■ THE TASK:
Lines of the data that contain the word "computer" are the ones to copy.

■ MATERIAL PROVIDED:
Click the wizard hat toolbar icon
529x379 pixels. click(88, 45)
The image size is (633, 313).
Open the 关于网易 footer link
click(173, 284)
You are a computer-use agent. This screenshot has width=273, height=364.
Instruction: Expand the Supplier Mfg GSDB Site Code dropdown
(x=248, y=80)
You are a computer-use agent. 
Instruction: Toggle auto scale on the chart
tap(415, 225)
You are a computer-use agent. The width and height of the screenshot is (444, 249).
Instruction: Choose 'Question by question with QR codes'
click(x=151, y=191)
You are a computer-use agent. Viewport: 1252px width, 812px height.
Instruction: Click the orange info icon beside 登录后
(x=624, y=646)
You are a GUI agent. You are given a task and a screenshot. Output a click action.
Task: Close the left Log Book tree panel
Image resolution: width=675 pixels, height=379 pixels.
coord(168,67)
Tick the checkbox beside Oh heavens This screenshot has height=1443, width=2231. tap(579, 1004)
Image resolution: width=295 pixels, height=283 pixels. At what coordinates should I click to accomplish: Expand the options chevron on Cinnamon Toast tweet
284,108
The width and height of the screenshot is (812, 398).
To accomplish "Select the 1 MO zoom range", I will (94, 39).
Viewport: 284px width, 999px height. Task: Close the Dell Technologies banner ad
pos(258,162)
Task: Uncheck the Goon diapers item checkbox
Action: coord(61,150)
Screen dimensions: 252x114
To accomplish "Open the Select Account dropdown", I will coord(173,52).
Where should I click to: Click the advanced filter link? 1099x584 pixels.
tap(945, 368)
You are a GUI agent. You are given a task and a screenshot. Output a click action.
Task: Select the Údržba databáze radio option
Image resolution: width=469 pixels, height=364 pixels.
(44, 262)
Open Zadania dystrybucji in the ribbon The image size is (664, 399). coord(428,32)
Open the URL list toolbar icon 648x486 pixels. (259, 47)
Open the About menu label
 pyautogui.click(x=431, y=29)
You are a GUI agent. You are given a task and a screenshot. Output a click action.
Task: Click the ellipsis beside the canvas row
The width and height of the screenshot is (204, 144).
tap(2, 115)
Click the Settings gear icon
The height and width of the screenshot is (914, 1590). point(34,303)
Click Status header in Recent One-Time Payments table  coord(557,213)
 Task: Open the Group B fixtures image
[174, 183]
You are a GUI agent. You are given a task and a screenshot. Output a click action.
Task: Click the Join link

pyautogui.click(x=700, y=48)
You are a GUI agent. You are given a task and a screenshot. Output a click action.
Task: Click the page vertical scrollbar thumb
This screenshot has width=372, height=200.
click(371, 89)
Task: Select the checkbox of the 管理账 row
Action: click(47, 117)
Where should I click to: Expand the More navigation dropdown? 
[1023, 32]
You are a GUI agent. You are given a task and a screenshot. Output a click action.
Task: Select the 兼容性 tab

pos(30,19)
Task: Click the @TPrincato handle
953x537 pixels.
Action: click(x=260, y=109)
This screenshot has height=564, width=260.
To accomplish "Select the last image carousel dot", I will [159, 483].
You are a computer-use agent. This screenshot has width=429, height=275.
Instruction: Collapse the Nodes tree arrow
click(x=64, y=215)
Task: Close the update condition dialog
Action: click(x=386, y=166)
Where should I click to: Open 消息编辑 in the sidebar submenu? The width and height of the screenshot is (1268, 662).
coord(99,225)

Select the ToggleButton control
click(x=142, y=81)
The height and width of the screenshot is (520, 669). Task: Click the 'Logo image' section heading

■ FINAL ANSWER:
You are a computer-use agent. This screenshot has width=273, height=364.
You are a computer-use agent. 
You are a computer-use agent. The width and height of the screenshot is (444, 249).
You are a computer-use agent. Viewport: 1252px width, 812px height.
You are a computer-use agent. This screenshot has width=429, height=275.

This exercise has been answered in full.